**Exercise description:** Render the lines of the entries as a Markdown table with the columns Row and Line. Begin at the line that contains "1000x563 pixels. Task: Click", stop after the line that contains "coord(1166,628)", skip blank lines, and leave the pictures out.

**Data records:**
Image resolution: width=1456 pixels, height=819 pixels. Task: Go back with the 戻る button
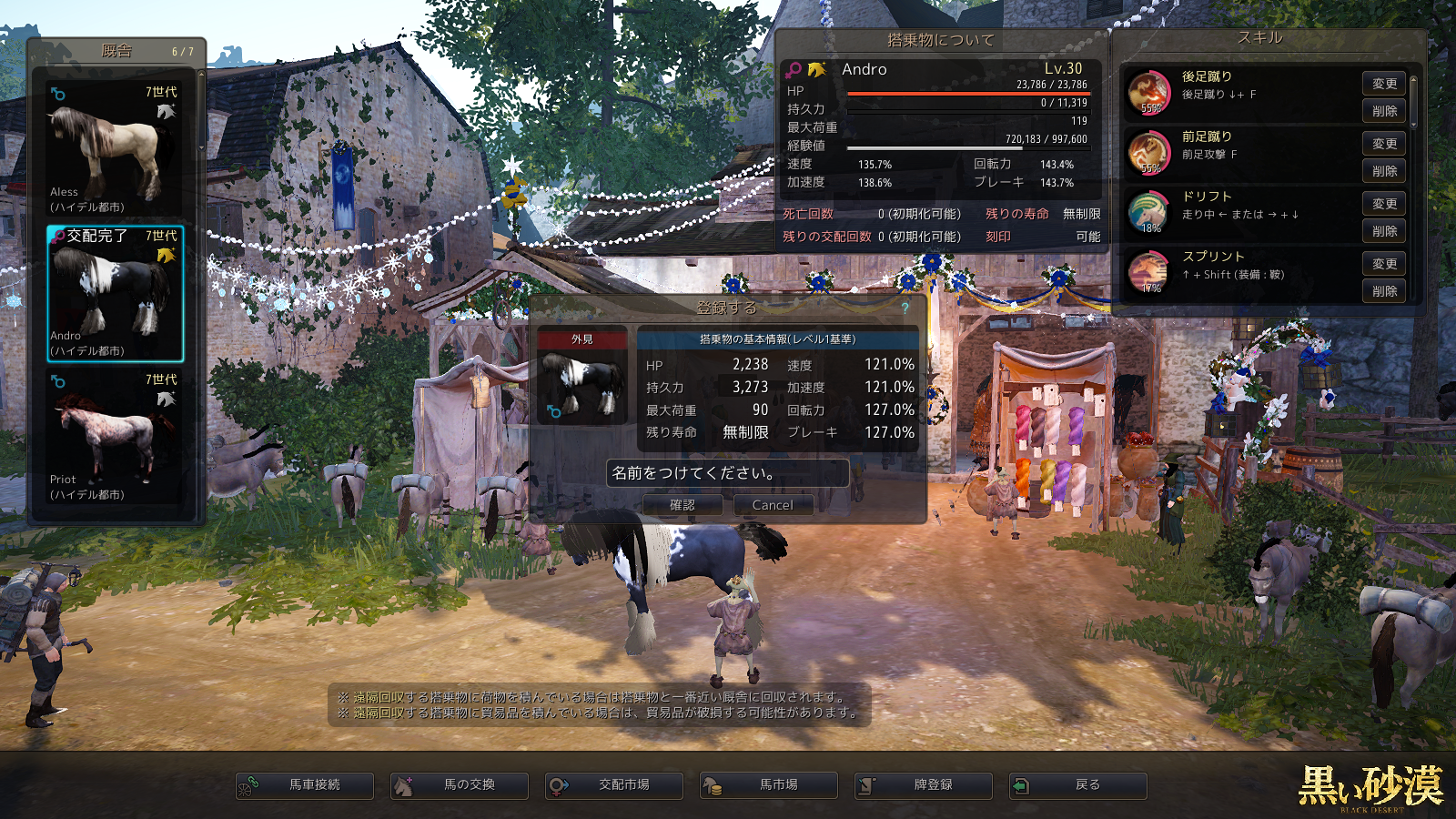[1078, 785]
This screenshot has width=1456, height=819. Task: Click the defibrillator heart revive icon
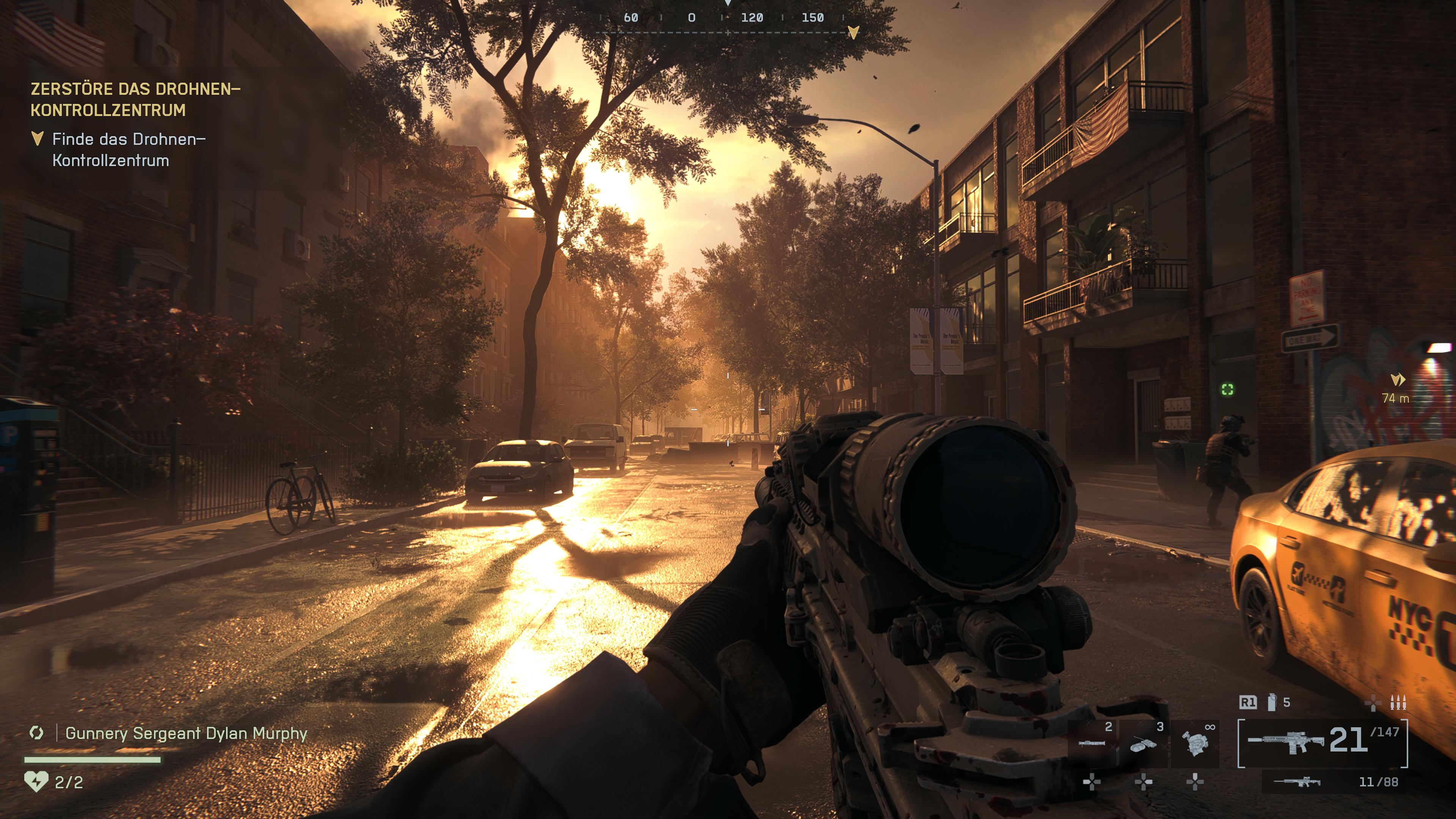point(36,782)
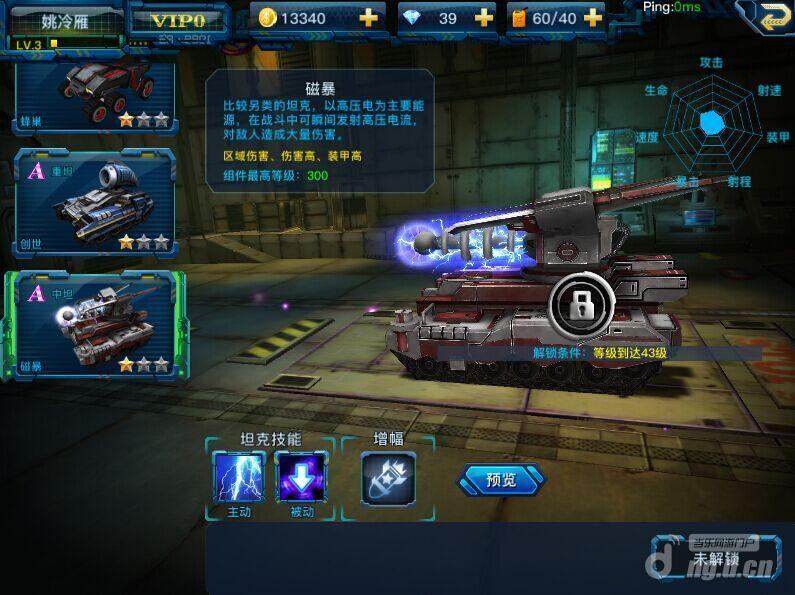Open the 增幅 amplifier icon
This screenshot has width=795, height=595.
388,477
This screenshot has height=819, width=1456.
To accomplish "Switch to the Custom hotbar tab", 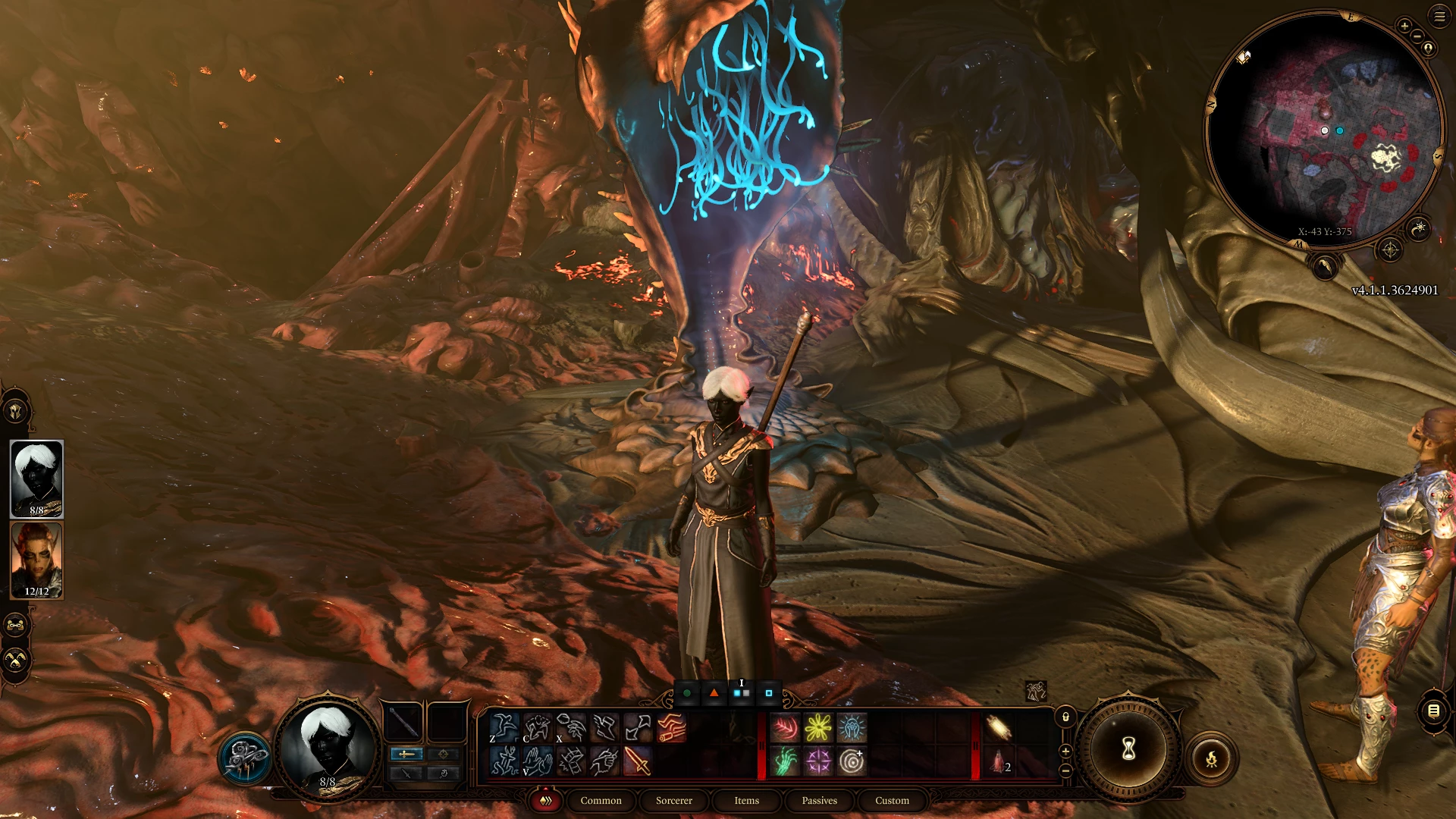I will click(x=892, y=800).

--

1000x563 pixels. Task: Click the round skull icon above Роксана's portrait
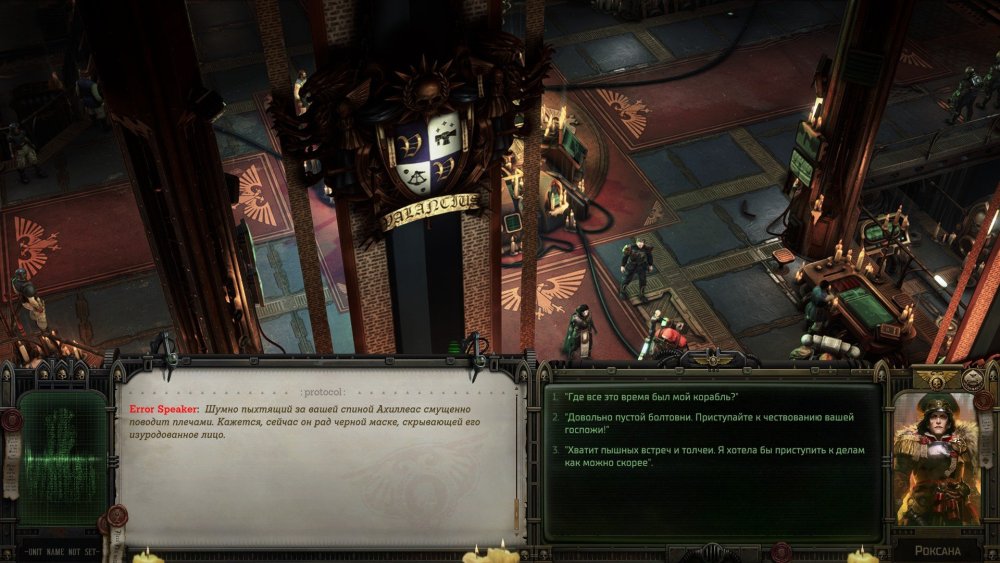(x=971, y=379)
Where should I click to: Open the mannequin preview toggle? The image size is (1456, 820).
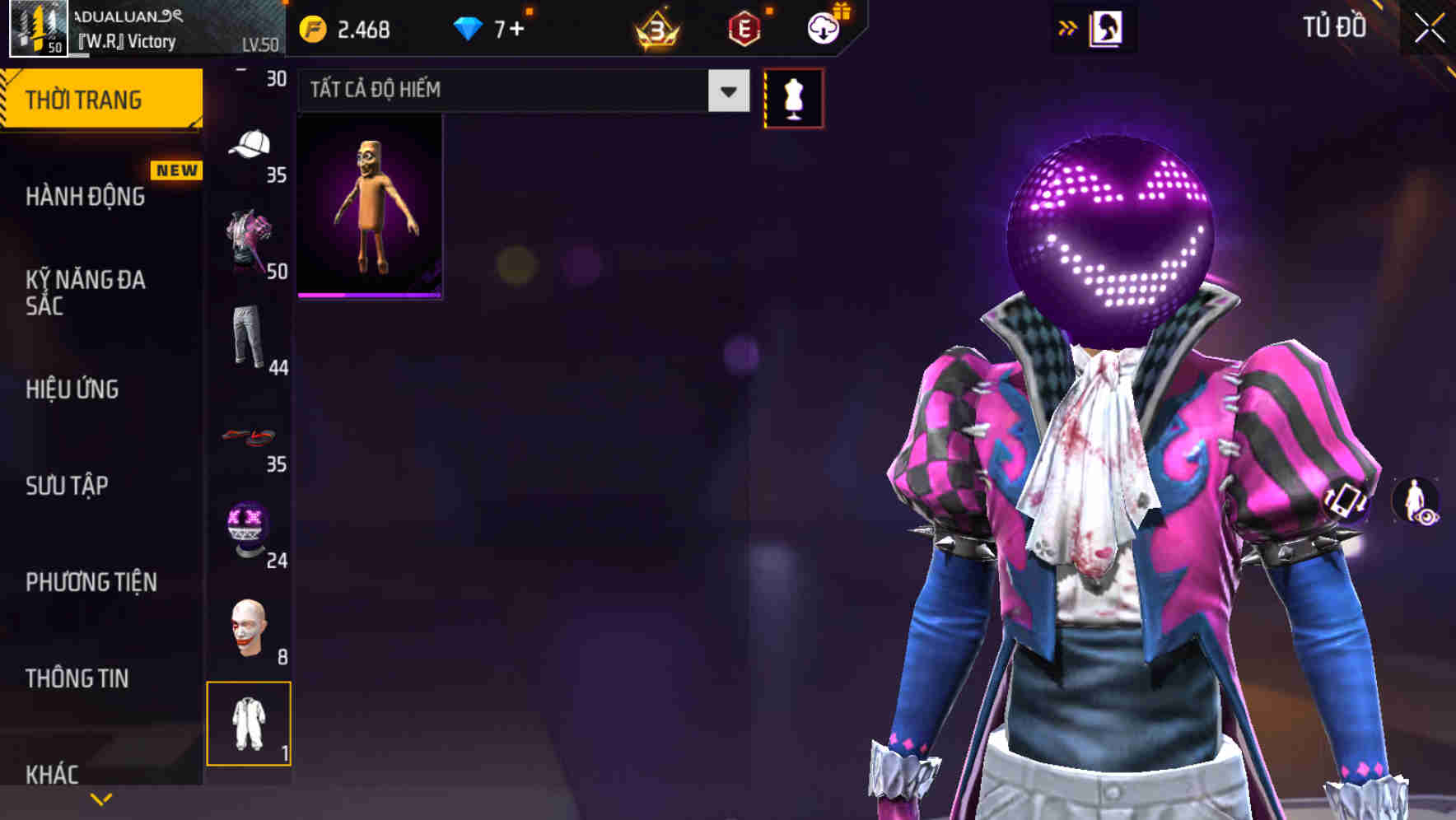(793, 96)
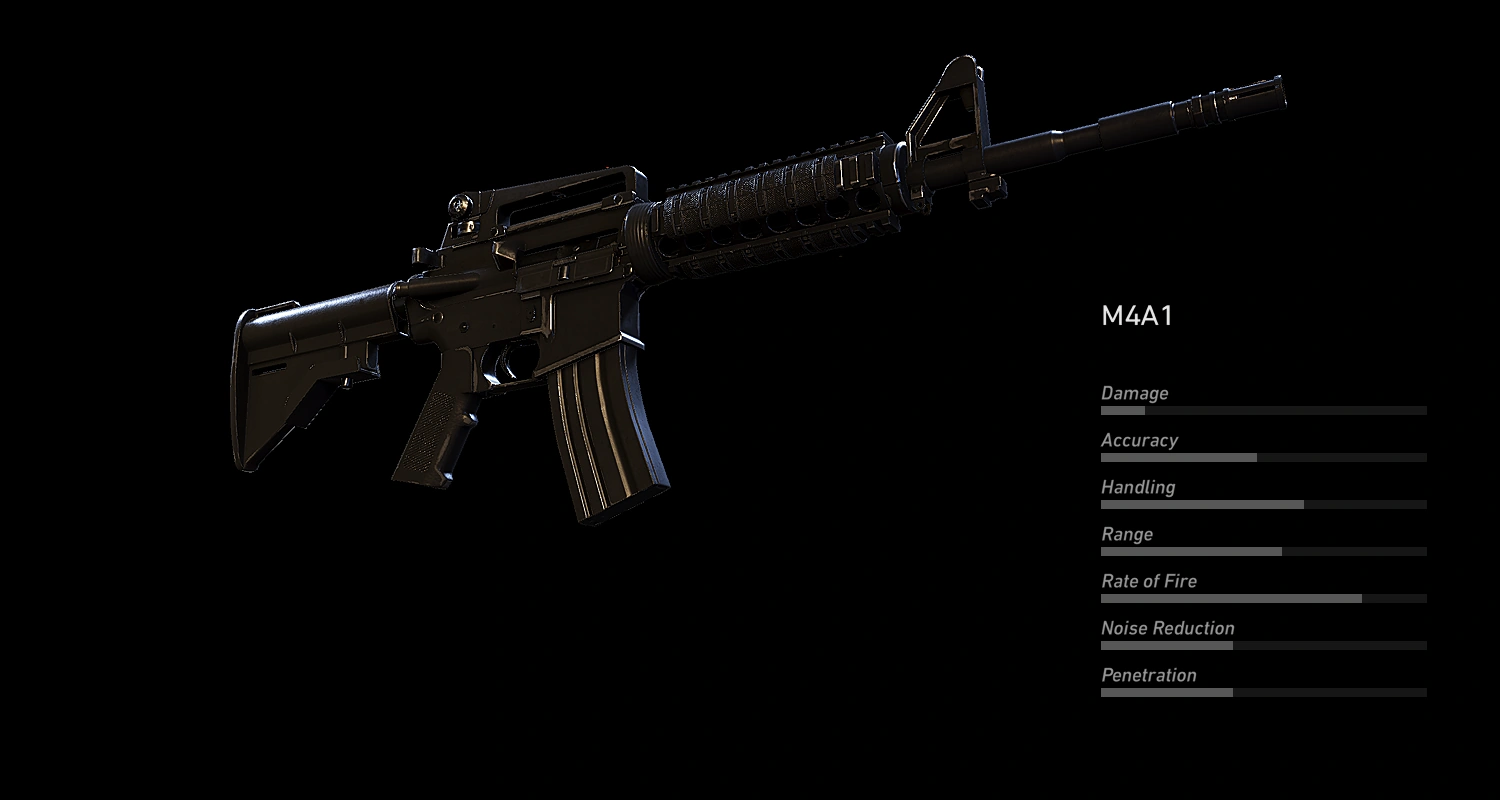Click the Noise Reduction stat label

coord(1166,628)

* * *

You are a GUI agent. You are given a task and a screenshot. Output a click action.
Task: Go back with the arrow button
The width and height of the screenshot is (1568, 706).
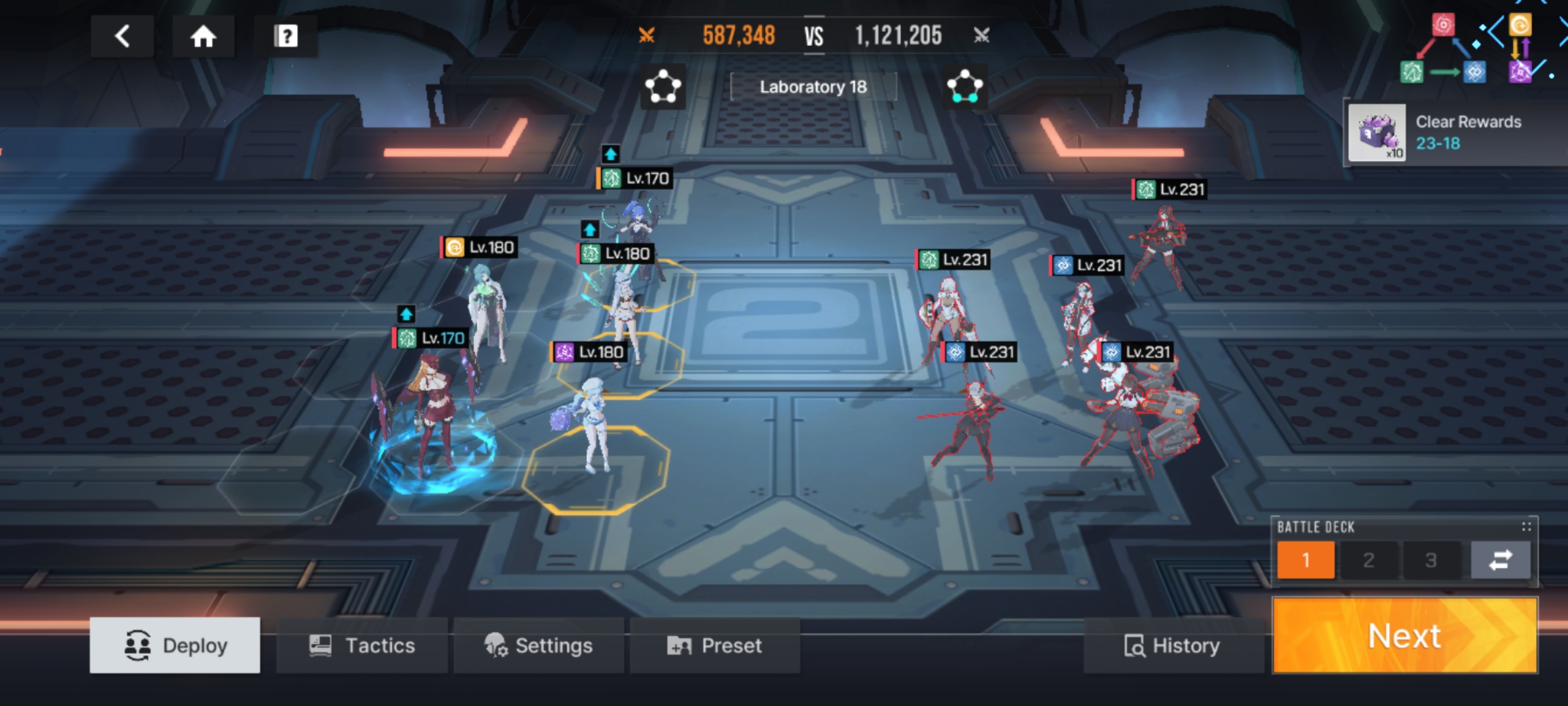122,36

**Solution to the problem:**
| Row | Line |
|---|---|
| 1 | 1000x563 pixels. Task: Click the round skull icon above Роксана's portrait |
| 2 | (x=971, y=379) |
| 3 | Where should I click to: Open the mannequin preview toggle? The image size is (1456, 820). |
| 4 | (793, 96) |
| 5 | Click the Noise Reduction stat label |
| 6 | coord(1166,628) |